Viernes, 14 de junio de 2013 | Hoy
ARTE
Pintar el extrañamiento de una luz que no es la misma en una infancia en Estocolmo que en una adolescencia y adultez en Buenos Aires. La vivencia trágica de una vida que supo hablar una lengua tan distante como la sueca y revivir esos colores en las pinturas que despliega su oficio amado. Un anclaje temático y soberanamente pasional de esta tierra en manos de la artista Guadalupe Fernández.
No debe ser cualquier situación esa que te hace vivir días enteros llenos de luz y otros tantos en la inquietud de una noche cerrada. Ese shock de luz y su ausencia lo atraviesan –entre otros– quienes viven en alguna zona de la península escandinava. Ese cimbronazo le cayó como una invitación prepotente a la artista visual Guadalupe Fernández a los seis años, cuando ya había conocido el paso de los días con las oscilaciones mezcladas de luces y sombras en el arco de veinticuatro horas.
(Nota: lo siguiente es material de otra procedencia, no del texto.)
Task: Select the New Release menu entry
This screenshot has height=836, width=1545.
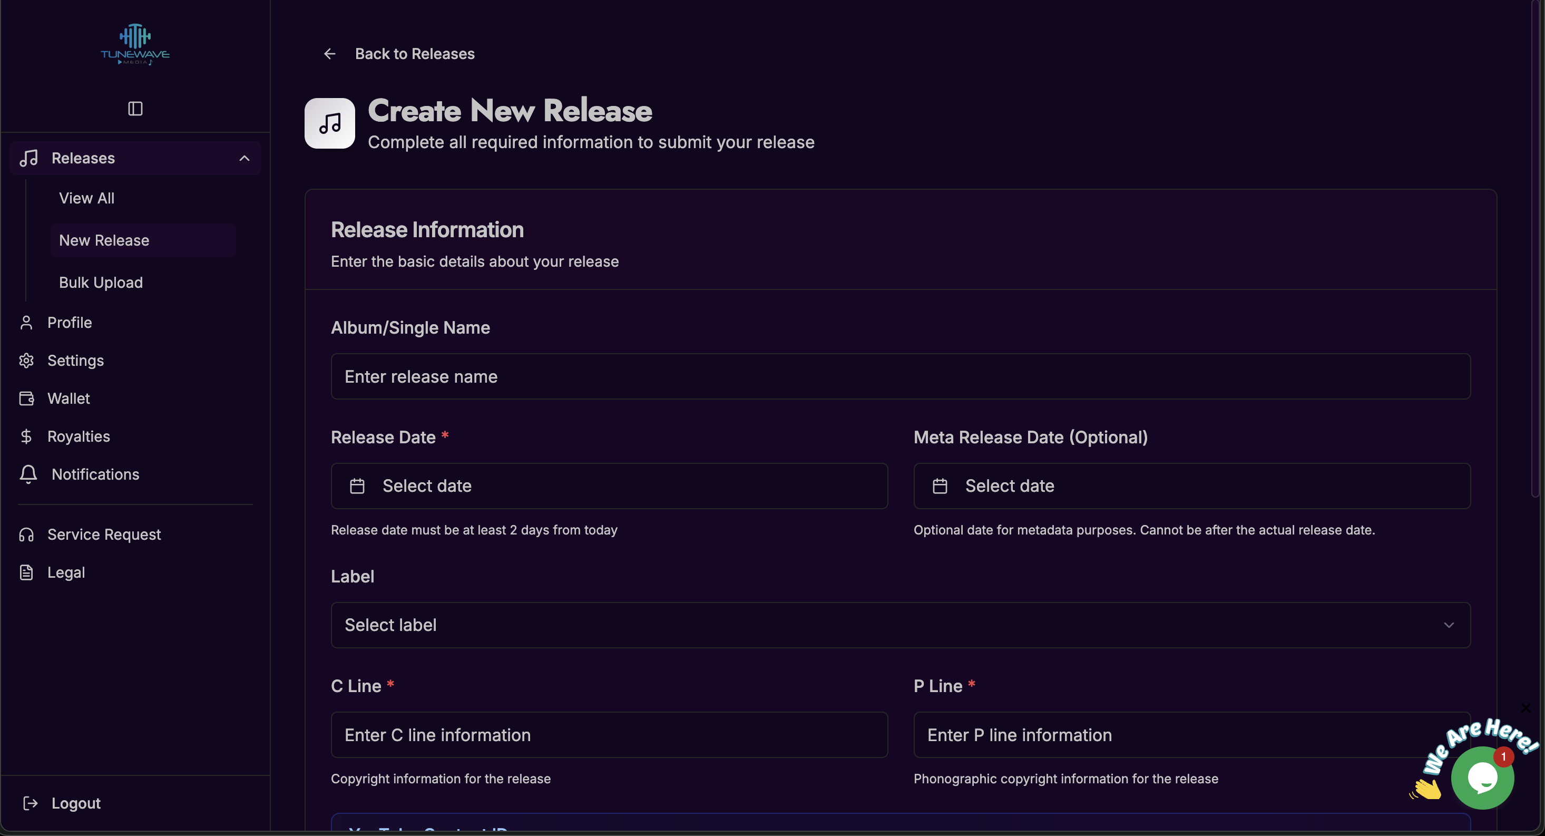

No es un detalle para una artista visual y, en general para cualquier persona, sumergirse en la vida con esos altibajos que proceden del giro de la tierra alrededor del sol con las intensidades que da el tiempo.
Guadalupe Fernández, que hoy brilla con su muestra Pasión y soberanía en la sala Alejandro Bustillo, ubicada en el hall del Banco Nación, en la sucursal situada frente a la Plaza de Mayo, tuvo el extraño privilegio de conocer esos días antagónicos, eternidades de desquicio por el coqueteo de la tierra con el sol cuando sus padres tuvieron que exiliarse durante la dictadura.
A los 6 años esta mujer, entonces niña, se sumó al exilio de sus padres –un periodista y una maestra– durante la dictadura. Corrían los años sangrientos y nublados de la mitad de la década del 70 cuando la familia de Guadalupe pidió asilo político en Estocolmo, para tener el privilegio de sobrevivir en esos tiempos de pura oscuridad para este hemisferio atacado por el Plan Cóndor y dentro de estas fronteras por lo que se llamó con un eufemismo de escándalo “proceso de reorganización nacional”. La niña Guadalupe, precisamente porque era niña, vivió con una sencilla naturalidad el cambio de lengua y el cambio de luz. Le cuenta a Las 12, al día siguiente de la inauguración de su muestra: “Porque era muy chica no me resultó difícil aprender sueco y el asunto de la luz se incorporó a mi vida como algo que debía suceder; si hubo un problema, éste vino después, con mi regreso a Buenos Aires, la extrañeza la viví en mi propia tierra, no en la del exilio”. Así es, si algo sintió que era diferente, eso lo vivió a su regreso, en los comienzos de su adolescencia, cuando el país y muy especialmente el mundo del arte realizado por jóvenes creía vivir la historia eternamente rosa de la primavera alfonsinista.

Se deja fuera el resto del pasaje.